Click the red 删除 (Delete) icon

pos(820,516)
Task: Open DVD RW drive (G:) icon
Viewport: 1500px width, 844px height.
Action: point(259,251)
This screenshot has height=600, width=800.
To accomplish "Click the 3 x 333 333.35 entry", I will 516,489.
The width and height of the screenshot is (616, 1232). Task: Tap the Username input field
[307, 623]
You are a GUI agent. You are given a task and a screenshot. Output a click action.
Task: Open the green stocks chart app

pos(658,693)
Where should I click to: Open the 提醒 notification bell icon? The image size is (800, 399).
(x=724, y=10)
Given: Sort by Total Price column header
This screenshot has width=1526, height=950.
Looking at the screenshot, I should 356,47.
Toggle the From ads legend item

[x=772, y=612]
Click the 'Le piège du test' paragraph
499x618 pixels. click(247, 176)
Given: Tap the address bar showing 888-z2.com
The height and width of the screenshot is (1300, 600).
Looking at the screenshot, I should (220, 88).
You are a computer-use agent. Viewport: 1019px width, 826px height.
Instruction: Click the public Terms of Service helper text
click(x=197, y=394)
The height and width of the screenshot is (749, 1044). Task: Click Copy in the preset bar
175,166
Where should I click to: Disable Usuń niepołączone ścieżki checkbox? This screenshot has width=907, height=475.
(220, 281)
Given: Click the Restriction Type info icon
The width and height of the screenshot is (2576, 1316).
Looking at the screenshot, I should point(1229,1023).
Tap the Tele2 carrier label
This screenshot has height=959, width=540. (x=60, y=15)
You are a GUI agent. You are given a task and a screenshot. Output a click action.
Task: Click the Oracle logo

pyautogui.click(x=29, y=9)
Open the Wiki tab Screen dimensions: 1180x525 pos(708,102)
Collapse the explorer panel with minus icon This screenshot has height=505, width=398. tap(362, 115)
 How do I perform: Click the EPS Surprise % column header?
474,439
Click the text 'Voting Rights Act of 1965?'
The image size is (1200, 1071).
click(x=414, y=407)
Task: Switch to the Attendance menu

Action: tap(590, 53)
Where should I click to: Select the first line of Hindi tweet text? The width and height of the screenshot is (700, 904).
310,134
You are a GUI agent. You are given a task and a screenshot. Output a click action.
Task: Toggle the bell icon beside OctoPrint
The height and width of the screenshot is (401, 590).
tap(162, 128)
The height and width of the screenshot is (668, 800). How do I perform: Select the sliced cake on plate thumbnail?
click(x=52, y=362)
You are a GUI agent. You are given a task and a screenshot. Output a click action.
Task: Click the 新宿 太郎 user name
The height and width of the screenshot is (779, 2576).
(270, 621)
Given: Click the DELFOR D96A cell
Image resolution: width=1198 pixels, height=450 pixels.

AIM OF THE TASK:
Copy each record above so that no word or mark differs.

SOLUTION FOR THIS PROBLEM:
Click the red 删除 (Delete) icon

pos(820,516)
Task: Open DVD RW drive (G:) icon
Viewport: 1500px width, 844px height.
Action: point(259,251)
This screenshot has height=600, width=800.
To accomplish "Click the 3 x 333 333.35 entry", I will 516,489.
The width and height of the screenshot is (616, 1232). Task: Tap the Username input field
[307, 623]
You are a GUI agent. You are given a task and a screenshot. Output a click action.
Task: Open the green stocks chart app

pos(658,693)
Where should I click to: Open the 提醒 notification bell icon? The image size is (800, 399).
(x=724, y=10)
Given: Sort by Total Price column header
This screenshot has width=1526, height=950.
Looking at the screenshot, I should 356,47.
Toggle the From ads legend item

[x=772, y=612]
Click the 'Le piège du test' paragraph
499x618 pixels. click(247, 176)
Given: Tap the address bar showing 888-z2.com
The height and width of the screenshot is (1300, 600).
Looking at the screenshot, I should (220, 88).
You are a computer-use agent. Viewport: 1019px width, 826px height.
Instruction: Click the public Terms of Service helper text
click(x=197, y=394)
The height and width of the screenshot is (749, 1044). Task: Click Copy in the preset bar
175,166
Where should I click to: Disable Usuń niepołączone ścieżki checkbox? This screenshot has width=907, height=475.
(220, 281)
Given: Click the Restriction Type info icon
The width and height of the screenshot is (2576, 1316).
Looking at the screenshot, I should point(1229,1023).
Tap the Tele2 carrier label
This screenshot has height=959, width=540. (x=60, y=15)
You are a GUI agent. You are given a task and a screenshot. Output a click action.
Task: Click the Oracle logo

pyautogui.click(x=29, y=9)
Open the Wiki tab Screen dimensions: 1180x525 pos(708,102)
Collapse the explorer panel with minus icon This screenshot has height=505, width=398. tap(362, 115)
 How do I perform: Click the EPS Surprise % column header?
474,439
Click the text 'Voting Rights Act of 1965?'
The image size is (1200, 1071).
click(x=414, y=407)
Task: Switch to the Attendance menu

Action: tap(590, 53)
Where should I click to: Select the first line of Hindi tweet text? The width and height of the screenshot is (700, 904).
310,134
You are a GUI agent. You are given a task and a screenshot. Output a click action.
Task: Toggle the bell icon beside OctoPrint
The height and width of the screenshot is (401, 590).
tap(162, 128)
The height and width of the screenshot is (668, 800). How do I perform: Select the sliced cake on plate thumbnail?
click(x=52, y=362)
You are a GUI agent. You are given a task and a screenshot. Output a click action.
Task: Click the 新宿 太郎 user name
The height and width of the screenshot is (779, 2576).
(270, 621)
Given: Click the DELFOR D96A cell
Image resolution: width=1198 pixels, height=450 pixels.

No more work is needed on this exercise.